Libya’s Saif al-Islam Gaddafi went from his notorious father’s heir apparent to a decade of
captivity and obscurity in a remote hill town before launching a presidential bid that helped derail an attempted election.
Saif al-Islam’s office said in a statement on Tuesday that he had been killed during a “direct confrontation” with four unknown gunmen who broke into his home.
The office of Libya’s attorney general said investigators and forensic doctors examined Saif al-Islam’s body and determined that he died from gunshot wounds and that the office
was working to identify suspects.
Despite holding no official position, Saif al-Islam, 53, was once seen as the most powerful figure in the oil-rich North African country after his father Muammar Gaddafi, who ruled for more than four decades.
Saif al-Islam shaped policy and mediated high-profile, sensitive diplomatic missions. He led talks on Libya abandoning its weapons of mass destruction and negotiated compensation for the families of those killed in the bombing of Pan Am Flight 103 over Lockerbie, Scotland, in 1988.
Determined to rid Libya of its pariah status, he engaged with the West and championed himself as a reformer, calling for a constitution and respect for human rights.
Educated at the London School of Economics and a fluent English speaker, he was once seen by many governments as the acceptable, Western-friendly face of Libya.
But when a rebellion broke out against Gaddafi’s long rule in 2011, Saif al-Islam immediately chose family and clan loyalties over his many friendships to become an architect of a brutal crackdown on rebels, whom he called rats.

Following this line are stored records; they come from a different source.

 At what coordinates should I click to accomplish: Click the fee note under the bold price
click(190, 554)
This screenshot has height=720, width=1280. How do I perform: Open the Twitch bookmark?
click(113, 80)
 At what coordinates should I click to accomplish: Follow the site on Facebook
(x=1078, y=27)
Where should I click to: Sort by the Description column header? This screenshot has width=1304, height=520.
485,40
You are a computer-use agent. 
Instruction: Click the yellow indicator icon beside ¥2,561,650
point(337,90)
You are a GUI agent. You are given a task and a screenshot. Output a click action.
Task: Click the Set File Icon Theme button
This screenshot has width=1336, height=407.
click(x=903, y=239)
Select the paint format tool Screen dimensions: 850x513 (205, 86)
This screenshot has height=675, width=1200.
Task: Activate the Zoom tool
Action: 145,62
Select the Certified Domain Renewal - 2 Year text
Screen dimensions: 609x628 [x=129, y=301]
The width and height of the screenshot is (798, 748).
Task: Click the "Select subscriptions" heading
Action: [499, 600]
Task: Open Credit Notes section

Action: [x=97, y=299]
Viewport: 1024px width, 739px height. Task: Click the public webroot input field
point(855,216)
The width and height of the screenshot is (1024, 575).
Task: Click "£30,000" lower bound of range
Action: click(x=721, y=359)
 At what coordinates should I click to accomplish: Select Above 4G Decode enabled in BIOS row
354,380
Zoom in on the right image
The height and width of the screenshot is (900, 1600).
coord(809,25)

Speaking to Reuters at the time of the revolt, he said: “We fight here in Libya, we die here in Libya.”
He warned that rivers of blood would flow and the government would fight to the last man and woman and bullet.
“All of Libya will be destroyed. We will need 40 years to reach an agreement on how to run the country, because today, everyone will want to be president, or emir, and everybody will want to run the country,” he said, wagging his finger at the camera in a TV broadcast.